China announced a commitment to require auto manufactures to sell more alternative-energy cars be and 20% of all cars in China to be electric by 2025. The Internet “Great Fire Wall” keeps fake news from medaling in Chinese domestic politics. Clearly, at this point in United States history, we need to start learning from the Chinese.

 

Some days I have a longing for my past career as a journalist over my current vocation as CEO of a solar company, only due the predictability of my expectations. I never expected to be working in an industry where 85% of the companies fail and the market place alters radically based on political whims and arcane policies at utilities.

 

In Los Angeles we have a utility that promised new policies to integrate solar and battery storage within two months. This was July 2017. The translation: six months to never. Why is our industry frozen with hundreds of clients waiting? We are not holding our breath; we are working the problem.

 

When I was a 19 year old college freshman on the East coast, I was lucky to be given the keys to a Porsche 911 for the ten days of spring break.
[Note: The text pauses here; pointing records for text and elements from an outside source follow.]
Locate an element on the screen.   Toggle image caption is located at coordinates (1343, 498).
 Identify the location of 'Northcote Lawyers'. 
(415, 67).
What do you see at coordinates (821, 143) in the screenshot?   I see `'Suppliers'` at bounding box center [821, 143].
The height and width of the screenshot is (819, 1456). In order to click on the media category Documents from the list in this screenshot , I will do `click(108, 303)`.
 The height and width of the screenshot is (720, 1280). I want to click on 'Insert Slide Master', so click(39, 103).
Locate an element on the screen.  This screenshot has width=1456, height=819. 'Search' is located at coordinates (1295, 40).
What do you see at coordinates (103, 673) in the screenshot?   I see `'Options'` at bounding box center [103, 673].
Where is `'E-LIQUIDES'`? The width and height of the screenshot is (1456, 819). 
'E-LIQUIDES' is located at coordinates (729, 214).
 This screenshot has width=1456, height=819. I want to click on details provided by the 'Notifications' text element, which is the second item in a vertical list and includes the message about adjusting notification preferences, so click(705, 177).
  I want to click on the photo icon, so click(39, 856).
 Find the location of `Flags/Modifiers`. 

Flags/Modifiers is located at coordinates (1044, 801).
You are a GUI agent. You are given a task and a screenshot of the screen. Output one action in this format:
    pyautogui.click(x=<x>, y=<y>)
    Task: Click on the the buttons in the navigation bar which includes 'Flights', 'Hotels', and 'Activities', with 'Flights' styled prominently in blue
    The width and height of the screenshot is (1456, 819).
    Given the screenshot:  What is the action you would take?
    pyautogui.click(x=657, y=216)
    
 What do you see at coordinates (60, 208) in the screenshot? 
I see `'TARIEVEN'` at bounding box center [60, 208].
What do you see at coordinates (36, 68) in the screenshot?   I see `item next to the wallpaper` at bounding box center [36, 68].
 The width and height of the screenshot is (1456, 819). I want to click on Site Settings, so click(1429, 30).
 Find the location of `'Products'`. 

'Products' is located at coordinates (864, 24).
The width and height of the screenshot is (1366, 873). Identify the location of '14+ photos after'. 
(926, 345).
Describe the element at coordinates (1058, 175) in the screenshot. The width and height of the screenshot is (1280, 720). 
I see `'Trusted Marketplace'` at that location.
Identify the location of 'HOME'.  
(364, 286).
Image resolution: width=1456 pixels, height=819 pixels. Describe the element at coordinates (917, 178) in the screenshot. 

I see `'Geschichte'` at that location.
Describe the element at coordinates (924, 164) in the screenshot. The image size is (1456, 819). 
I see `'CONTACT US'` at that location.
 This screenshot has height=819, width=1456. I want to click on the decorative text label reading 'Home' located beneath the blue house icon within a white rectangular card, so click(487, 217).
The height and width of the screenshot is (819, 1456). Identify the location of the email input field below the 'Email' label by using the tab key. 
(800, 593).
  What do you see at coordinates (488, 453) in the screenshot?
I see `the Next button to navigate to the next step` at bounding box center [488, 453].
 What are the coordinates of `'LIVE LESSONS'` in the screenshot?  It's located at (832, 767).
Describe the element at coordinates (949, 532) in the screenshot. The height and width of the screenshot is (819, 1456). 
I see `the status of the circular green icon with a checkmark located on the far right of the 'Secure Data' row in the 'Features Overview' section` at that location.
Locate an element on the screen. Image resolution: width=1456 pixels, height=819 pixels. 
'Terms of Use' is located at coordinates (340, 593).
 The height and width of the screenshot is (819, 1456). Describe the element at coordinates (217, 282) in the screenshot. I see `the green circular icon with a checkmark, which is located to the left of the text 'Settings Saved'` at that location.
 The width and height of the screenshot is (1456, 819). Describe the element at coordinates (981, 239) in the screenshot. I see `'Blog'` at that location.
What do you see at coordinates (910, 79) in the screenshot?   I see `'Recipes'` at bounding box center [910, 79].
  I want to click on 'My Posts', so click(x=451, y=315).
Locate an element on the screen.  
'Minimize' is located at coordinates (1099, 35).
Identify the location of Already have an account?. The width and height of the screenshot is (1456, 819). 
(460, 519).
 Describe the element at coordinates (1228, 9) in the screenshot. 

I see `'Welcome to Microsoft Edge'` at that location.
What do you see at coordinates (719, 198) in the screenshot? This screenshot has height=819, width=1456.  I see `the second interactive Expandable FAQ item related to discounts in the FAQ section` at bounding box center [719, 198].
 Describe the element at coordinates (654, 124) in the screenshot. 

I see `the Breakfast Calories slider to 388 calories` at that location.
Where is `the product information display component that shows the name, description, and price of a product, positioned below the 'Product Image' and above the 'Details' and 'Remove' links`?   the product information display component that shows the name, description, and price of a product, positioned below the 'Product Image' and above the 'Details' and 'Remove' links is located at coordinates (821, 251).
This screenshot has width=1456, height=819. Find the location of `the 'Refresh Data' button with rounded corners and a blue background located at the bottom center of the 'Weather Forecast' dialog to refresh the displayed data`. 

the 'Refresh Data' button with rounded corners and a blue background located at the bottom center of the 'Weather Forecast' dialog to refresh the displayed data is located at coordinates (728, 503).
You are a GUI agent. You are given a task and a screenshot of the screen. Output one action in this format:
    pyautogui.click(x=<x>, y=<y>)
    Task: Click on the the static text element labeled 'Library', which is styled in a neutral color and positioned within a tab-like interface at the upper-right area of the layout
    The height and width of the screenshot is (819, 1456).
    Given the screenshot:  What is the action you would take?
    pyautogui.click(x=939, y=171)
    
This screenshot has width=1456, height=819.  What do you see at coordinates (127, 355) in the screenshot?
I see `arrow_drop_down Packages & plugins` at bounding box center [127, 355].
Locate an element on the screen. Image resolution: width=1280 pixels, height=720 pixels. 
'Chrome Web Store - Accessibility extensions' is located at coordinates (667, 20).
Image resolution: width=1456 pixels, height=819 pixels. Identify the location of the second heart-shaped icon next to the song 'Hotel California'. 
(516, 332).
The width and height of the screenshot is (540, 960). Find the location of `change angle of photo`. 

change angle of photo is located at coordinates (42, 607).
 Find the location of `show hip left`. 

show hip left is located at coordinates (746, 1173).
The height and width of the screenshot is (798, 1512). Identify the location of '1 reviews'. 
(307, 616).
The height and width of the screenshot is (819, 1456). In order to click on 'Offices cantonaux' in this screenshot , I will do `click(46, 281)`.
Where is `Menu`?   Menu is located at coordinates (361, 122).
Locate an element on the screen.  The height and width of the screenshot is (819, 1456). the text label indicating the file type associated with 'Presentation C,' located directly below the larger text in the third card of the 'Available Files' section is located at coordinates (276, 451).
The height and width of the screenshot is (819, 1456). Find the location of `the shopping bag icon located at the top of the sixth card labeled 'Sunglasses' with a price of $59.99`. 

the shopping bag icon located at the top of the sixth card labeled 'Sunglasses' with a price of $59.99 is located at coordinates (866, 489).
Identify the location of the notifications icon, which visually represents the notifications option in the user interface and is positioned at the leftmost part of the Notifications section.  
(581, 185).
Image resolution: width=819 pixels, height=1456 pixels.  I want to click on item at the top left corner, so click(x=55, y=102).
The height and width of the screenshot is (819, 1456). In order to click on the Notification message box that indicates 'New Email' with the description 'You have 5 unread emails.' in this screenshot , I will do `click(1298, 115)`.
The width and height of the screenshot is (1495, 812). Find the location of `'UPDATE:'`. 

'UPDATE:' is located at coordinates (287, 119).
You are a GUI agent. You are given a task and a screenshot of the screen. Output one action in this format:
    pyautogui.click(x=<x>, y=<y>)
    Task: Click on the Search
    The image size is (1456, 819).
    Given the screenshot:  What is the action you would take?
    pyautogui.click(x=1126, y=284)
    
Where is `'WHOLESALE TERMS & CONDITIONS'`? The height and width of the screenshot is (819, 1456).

The only requirement was to deliver the car to Los Angeles without a scratch. Upon my arrival in the Los Angles basin, I entered into a thick cloud that smelled like dirty socks cooking in a gas station. I looked up into this gray mass and was befuddled. What was this foul haze? My uncle calmly told me, “this is persistent LA smog and it is perfectly normal.” Over the next fifteen years, politics, private enterprise and technology, worked together to clean up the air and breathing became fun again.

 

Tsingtao beer (CNN claims the most popular in the world) is brewed in the Chinese city of Qingdao, less than 300 miles as the crow flies from North Korea. If Stanford University is correct and one million people would be killed in the first day of a war between the United States and North Korea, this would have a catastrophic effect on beer sales. Not funny.

 

Nuclear gamesmanship is a critical world issue. Yet boys are playing with nuclear toys that should never be take off the shelf. The end result of boys pushing buttons with their nuclear toys would create a persistent layer of smog circling the Earth that would contain radioactive particles and dust. Reducing solar irradiance would lower solar production worldwide. The impact of this calamity would be devastating to the world economy and everyone’s health. There is no technological method to clean up this large of mess.

 

At this point every decision we make, as individuals, are the most important actions we can take to protect our future and the future of our planet. Politics is not staffed with enough folks with a vision beyond the next news cycle. We need to be thinking 50 to 100 years ahead or we will not have much to breath.

 

It is our collective and individual responsibility to take care of our space ship. We just can’t hold our breath long enough or expect the planet to clean itself.